Beyond the critical bugs, Google patched a large set of high‑severity flaws across DOM, Accessibility, Site Isolation, WebCodecs, PDF/PDFium, WebRTC, Passwords, WebAppInstalls, Media, USB, and more.
These include additional use‑after‑free conditions, out‑of‑bounds reads and writes, race conditions, and uninitialized memory use, many of which were reported internally. However, some also credited researchers at Mozilla, Microsoft, OpenAI, and others.
| CVE ID | Component | Bug type | Reporter | Reward |
|---|---|---|---|---|
| CVE-2026-9872 | GPU | Out of bounds write | cinzinga | 43,000 USD |
| CVE-2026-9873 | Network | Use after free | cinzinga | 43,000 USD |
| CVE-2026-9874 | Dawn | Use after free | Anonymous | 11,000 USD |
| CVE-2026-9875 | WebGL | Out of bounds read | Anonymous | 5,000 USD |
| CVE-2026-9876 | WebGL | Use after free | happy2me | TBD |
| CVE-2026-9877 | ANGLE | Use after free | N/A | |
| CVE-2026-9878 | ANGLE | Use after free | N/A | |
| CVE-2026-9879 | ANGLE | Out of bounds write | N/A | |
| CVE-2026-9880 | WebGL | Insufficient validation of untrusted input | N/A | |
| CVE-2026-9881 | Bluetooth | Use after free | N/A | |
| CVE-2026-9882 | ANGLE | Integer overflow | N/A | |
| CVE-2026-9883 | Base | Use after free | N/A | |
| CVE-2026-9884 | Browser | Use after free | N/A | |
| CVE-2026-9885 | UI | Insufficient validation of untrusted input | N/A | |
| CVE-2026-9886 | Base | Use after free | N/A | |
| CVE-2026-9887 | Proxy | Use after free | N/A | |
| CVE-2026-9888 | WebView | Use after free | N/A | |
| CVE-2026-9889 | Dawn | Out of bounds read and write | N/A | |
| CVE-2026-9890 | XR | Use after free | N/A | |
| CVE-2026-9891 | Extensions | Use after free | N/A | |
| CVE-2026-9892 | Skia | Inappropriate implementation | N/A | |
| CVE-2026-9893 | Skia | Use after free | N/A |
Medium‑severity vulnerabilities cover further integer overflows and insufficient input validation in components such as ANGLE, Skia, USB, V8, and Headless, with smaller but still significant bounties paid out.
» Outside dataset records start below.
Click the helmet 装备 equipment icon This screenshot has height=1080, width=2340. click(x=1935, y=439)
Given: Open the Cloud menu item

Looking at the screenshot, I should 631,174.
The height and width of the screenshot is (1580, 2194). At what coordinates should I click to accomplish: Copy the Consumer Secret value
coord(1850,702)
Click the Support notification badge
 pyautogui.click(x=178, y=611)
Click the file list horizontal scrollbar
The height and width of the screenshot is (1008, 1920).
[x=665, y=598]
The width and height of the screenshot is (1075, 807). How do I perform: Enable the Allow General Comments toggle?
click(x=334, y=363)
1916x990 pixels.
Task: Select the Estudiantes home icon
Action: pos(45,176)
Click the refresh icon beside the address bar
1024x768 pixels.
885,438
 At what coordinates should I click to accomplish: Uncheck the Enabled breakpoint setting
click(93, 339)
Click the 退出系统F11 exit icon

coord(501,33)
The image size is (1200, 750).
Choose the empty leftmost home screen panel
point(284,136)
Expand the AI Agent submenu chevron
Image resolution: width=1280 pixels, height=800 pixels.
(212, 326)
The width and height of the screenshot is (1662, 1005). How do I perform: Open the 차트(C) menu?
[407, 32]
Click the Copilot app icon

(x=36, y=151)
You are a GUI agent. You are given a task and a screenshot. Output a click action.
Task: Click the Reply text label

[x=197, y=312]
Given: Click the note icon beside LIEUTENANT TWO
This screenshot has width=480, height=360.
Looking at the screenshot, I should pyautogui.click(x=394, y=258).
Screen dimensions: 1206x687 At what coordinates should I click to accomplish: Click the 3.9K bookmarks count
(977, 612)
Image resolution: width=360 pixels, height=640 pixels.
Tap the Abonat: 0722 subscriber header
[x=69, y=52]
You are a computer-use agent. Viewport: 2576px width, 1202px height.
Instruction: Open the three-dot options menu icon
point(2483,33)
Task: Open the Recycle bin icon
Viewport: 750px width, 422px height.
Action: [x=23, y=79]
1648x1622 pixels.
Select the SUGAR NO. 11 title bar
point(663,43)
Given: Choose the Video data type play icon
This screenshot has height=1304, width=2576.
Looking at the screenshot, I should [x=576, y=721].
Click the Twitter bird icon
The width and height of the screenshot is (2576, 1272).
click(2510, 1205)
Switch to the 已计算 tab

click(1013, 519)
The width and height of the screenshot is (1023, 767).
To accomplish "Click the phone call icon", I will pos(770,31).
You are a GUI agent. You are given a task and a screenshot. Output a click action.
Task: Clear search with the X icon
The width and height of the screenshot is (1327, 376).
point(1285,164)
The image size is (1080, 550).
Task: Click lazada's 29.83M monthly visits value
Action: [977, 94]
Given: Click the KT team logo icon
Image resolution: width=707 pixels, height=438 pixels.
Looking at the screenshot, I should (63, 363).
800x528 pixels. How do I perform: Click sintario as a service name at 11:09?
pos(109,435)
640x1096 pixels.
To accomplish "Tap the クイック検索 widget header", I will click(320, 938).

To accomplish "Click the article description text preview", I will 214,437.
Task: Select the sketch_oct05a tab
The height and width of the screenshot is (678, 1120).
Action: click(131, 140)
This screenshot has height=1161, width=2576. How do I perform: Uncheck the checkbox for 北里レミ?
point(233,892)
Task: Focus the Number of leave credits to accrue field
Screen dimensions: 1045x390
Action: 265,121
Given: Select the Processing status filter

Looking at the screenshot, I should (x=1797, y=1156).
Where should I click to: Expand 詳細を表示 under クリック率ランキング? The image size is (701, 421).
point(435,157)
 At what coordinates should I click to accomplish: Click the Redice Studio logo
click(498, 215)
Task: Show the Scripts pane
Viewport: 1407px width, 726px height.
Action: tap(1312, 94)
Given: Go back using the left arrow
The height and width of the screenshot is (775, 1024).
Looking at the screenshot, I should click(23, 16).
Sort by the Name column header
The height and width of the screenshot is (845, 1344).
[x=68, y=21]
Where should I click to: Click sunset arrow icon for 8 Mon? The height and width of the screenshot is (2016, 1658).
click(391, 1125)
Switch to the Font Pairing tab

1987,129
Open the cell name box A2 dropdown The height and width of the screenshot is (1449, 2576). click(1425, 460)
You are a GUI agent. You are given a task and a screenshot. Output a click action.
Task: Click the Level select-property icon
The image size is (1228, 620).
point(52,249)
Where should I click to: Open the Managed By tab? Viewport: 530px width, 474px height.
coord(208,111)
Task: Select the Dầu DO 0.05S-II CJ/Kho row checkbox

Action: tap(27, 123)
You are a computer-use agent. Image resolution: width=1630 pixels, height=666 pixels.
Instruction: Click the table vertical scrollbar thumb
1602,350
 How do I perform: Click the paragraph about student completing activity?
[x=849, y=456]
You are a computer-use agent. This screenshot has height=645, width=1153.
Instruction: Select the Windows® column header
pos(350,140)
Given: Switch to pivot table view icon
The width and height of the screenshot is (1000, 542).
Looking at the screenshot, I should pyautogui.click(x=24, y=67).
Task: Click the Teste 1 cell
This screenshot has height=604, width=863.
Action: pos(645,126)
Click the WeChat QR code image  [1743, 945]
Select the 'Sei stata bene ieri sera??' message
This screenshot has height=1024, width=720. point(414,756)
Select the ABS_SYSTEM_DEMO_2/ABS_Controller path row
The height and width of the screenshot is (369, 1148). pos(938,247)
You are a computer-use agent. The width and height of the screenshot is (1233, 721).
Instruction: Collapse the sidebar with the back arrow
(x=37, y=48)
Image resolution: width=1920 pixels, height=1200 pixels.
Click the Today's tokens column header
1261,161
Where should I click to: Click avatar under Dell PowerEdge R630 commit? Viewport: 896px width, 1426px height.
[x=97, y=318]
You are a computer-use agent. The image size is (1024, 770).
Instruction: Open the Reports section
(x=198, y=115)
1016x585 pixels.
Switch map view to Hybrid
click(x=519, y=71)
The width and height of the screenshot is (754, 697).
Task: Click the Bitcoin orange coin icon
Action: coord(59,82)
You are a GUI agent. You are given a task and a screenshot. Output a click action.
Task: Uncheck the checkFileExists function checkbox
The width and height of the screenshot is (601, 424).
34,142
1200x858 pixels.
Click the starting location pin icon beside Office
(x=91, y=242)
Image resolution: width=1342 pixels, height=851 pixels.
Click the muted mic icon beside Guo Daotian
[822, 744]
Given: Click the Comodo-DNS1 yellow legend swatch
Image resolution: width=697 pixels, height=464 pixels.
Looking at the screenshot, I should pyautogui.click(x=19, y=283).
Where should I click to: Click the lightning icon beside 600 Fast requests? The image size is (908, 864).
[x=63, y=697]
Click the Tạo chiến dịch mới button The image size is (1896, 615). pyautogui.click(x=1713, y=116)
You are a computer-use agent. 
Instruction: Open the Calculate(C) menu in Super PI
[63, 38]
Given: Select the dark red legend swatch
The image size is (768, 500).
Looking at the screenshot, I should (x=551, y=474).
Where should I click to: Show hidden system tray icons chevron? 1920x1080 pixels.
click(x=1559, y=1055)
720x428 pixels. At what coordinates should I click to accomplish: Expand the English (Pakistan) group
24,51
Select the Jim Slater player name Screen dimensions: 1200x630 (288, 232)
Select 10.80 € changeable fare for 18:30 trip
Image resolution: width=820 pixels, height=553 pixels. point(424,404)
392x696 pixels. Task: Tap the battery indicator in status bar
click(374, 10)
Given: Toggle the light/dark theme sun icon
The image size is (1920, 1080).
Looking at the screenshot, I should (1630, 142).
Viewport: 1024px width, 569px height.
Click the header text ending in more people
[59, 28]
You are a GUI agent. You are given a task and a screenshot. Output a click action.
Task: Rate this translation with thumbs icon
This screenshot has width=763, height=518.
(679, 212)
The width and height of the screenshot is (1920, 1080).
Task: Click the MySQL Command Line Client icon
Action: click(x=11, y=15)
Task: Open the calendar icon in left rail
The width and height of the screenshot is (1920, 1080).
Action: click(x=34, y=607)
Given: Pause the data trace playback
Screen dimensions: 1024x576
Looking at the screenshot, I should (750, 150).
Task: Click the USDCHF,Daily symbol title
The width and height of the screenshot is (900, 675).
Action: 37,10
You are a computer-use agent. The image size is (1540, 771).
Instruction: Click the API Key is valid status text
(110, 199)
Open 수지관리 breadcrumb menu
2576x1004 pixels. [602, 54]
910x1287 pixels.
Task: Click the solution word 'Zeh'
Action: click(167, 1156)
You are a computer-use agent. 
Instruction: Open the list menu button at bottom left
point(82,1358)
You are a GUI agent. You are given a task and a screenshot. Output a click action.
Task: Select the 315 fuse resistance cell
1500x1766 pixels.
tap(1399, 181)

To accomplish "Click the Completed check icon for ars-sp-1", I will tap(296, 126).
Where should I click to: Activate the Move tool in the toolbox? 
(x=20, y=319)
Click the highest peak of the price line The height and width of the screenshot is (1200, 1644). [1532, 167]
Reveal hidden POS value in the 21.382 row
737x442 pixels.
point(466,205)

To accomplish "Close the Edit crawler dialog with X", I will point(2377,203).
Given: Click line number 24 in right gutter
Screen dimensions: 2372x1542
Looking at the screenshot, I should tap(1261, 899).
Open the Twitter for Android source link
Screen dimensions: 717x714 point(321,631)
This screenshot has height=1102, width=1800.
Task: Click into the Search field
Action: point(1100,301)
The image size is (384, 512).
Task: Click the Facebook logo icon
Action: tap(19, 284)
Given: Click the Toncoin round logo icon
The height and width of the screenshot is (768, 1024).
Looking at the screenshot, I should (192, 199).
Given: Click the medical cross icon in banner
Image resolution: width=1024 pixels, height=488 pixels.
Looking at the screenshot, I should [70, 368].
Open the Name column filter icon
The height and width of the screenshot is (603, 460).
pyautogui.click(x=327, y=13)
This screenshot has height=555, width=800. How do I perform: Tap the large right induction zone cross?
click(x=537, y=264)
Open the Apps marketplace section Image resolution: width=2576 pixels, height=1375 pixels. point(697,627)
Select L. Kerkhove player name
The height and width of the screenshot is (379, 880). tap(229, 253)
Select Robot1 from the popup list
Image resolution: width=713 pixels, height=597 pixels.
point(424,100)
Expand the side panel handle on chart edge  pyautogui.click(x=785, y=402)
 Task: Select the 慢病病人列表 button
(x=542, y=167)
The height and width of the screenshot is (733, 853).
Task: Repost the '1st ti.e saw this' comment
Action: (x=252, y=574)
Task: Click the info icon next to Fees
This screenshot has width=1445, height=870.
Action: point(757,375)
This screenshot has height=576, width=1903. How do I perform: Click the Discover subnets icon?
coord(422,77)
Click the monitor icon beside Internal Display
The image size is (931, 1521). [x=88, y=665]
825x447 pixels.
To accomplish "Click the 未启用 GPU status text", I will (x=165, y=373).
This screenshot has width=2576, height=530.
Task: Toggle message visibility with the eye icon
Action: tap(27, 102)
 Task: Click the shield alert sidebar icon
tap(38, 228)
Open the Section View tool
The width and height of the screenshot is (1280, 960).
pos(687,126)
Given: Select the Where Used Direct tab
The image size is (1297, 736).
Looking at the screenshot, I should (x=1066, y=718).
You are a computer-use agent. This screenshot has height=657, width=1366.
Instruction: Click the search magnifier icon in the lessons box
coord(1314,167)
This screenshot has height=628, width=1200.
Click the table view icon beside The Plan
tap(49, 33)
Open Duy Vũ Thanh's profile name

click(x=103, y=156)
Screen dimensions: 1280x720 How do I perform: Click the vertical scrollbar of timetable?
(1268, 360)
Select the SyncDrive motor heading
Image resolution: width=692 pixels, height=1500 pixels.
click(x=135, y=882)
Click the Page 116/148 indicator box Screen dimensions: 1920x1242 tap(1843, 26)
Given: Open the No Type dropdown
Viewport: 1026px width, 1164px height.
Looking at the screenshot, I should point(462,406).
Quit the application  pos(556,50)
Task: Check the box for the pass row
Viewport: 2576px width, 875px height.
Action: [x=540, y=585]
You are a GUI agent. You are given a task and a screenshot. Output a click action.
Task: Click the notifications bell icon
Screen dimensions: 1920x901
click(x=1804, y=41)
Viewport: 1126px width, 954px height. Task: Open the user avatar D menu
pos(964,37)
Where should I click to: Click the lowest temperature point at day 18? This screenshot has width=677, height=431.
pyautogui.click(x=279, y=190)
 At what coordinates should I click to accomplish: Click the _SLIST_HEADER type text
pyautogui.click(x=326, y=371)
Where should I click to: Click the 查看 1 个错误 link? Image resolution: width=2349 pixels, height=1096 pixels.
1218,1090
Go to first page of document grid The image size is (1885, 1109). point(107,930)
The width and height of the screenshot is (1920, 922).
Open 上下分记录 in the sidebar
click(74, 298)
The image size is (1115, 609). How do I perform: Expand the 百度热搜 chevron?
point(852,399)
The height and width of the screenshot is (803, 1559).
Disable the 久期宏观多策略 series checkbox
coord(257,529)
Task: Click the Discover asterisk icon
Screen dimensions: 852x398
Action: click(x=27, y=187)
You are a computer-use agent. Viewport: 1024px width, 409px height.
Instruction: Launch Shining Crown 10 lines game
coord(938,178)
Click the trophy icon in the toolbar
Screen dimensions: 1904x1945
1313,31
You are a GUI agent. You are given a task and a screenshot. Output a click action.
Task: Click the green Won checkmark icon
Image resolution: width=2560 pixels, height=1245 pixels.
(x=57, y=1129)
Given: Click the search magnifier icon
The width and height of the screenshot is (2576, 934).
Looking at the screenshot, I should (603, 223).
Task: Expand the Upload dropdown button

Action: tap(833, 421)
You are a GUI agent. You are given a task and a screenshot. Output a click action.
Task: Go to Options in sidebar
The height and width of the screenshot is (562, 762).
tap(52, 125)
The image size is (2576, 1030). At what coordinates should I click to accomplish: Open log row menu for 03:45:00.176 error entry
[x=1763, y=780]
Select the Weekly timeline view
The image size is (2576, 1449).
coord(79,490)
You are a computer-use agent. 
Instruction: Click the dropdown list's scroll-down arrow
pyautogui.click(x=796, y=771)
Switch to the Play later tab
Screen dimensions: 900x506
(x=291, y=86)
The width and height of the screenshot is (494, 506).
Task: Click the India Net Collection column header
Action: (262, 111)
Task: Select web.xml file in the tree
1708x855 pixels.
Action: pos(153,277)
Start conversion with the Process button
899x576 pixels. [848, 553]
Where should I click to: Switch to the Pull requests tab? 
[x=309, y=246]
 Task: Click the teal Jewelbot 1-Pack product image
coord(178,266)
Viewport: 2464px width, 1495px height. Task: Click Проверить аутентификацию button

Google notes that many of these bugs were found using AddressSanitizer, MemorySanitizer, UndefinedBehaviorSanitizer, Control Flow Integrity, libFuzzer, and AFL, reinforcing the role of automated testing in reducing browser attack surface.
As usual, some bug details will remain private if they also affect widely used third‑party libraries that have not yet shipped their own fixes.
Enterprise defenders and end users are urged to upgrade Chrome to the latest 148.0.7778.x Stable build as soon as it becomes available for their platform, or to switch to a faster release channel if they need earlier access to patches.
Google encourages anyone who discovers new issues to file them via the public bug tracker and to use the Chrome community help forum for support on update and deployment issues.